Manafort’s attorney Thomas Zehnle painted a drastically different portrait of Manafort, calling him a successful political consultant of 40 years who left the day-to-day operations of his company to his former associate Rick Gates, who betrayed him.
Zehnle made it clear that attacking the credibility of Gates, who pleaded guilty in February and agreed to cooperate with Mueller’s investigation, would be a central plank of the defence.
Gates is expected to be a star witness at the trial.
“Rick Gates had his hand in the cookie jar,” Zehnle said, claiming that Gates was not truthful with the accountants who prepared Manafort’s tax returns and kept his name on offshore accounts to conceal an embezzlement scheme.
Thomas Green, who represents Gates, did not respond to a request for comment on the new accusations.
The government also presented its first witness, Tad Devine, a political consultant who recalled his work with Manafort in Ukraine to help pro-Russian political figure Viktor Yanukovych, who was swept from power and fled to Russia in 2014.
Devine, a strategist on Democrat Bernie Sanders 2016 presidential campaign, described how Manafort used Western-style polling and advertising to lift Yanukovych to victory in a 2010 election. Prosecutors appeared to be using his testimony to establish the nature of Manafort’s work in Ukraine.
Devine was also asked about Konstantin Kilimnik, a Russian-Ukranian political consultant who he described as a translator for Manafort.
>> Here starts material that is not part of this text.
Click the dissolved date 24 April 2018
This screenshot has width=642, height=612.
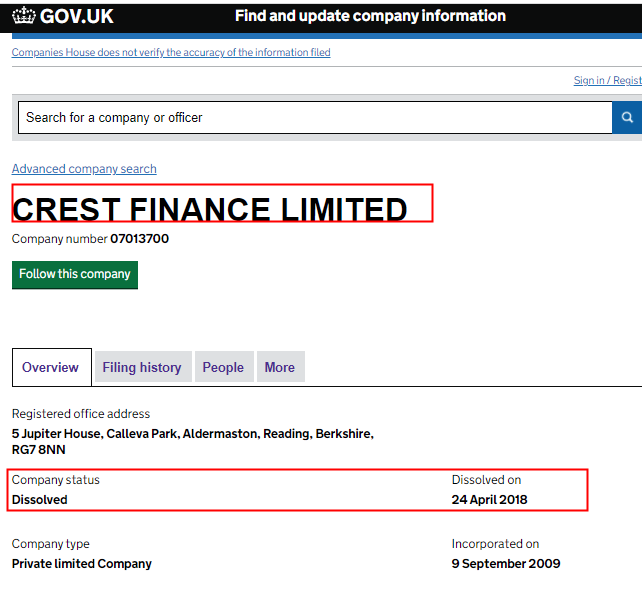pyautogui.click(x=489, y=500)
Kilimnik, who prosecutors have said has ties to Russian intelligence, was indicted last month along with Manafort on charges of witness tampering.
Outside the courthouse, a handful of protesters displayed a life-sized puppet of Trump and held signs saying, “Trump won’t do time for you,” “It’s Mueller time,” and “I like your new suit” alongside a photo of Manafort’s mug shot.
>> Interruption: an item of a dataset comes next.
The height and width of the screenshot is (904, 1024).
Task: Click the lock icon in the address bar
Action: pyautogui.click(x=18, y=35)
A Manafort conviction would give momentum to Mueller, who has indicted or secured guilty pleas from 32 people and three companies since his probe started 14 months ago. An acquittal would support efforts by Trump and his allies to portray the investigation as a “witch hunt.”
Trump has denied that his campaign colluded with Russia, and on Tuesday tried to make the case publicly that collusion would not be a crime anyway.
Prosecutors have said they would not present evidence of collusion at this trial. The charges against Manafort largely pre-date his five months of work for the Trump campaign, some of them as campaign chairman.
Trump has vacillated between showing sympathy for Manafort and trying to distance himself.
Manafort attended a June 2016 Trump Tower meeting with Russians that is a focal point of Mueller’s probe.
Earlier in the day, U.S. District Judge T.S. Ellis presided over selection of a 12-member jury, six men and six women.
Manafort, 69, was wearing a black suit, white shirt and a tie. He was actively involved in the jury selection, conferring with his attorneys and passing notes. As he was leaving the courtroom at the end of day, he blew a kiss and mouthed “I love you” to his wife, Kathleen, who was seated in the first row.
On Wednesday, prosecutors are planning to call Daniel Rabin, another political consultant who worked with Manafort in Ukraine, along with an unidentified FBI agent.
The trial is expected to last about three weeks.
Manafort faces a second trial in September in Washington, where he is charged with money laundering, failing to register as a foreign agent and witness tampering.
He has pleaded not guilty to all the charges against him.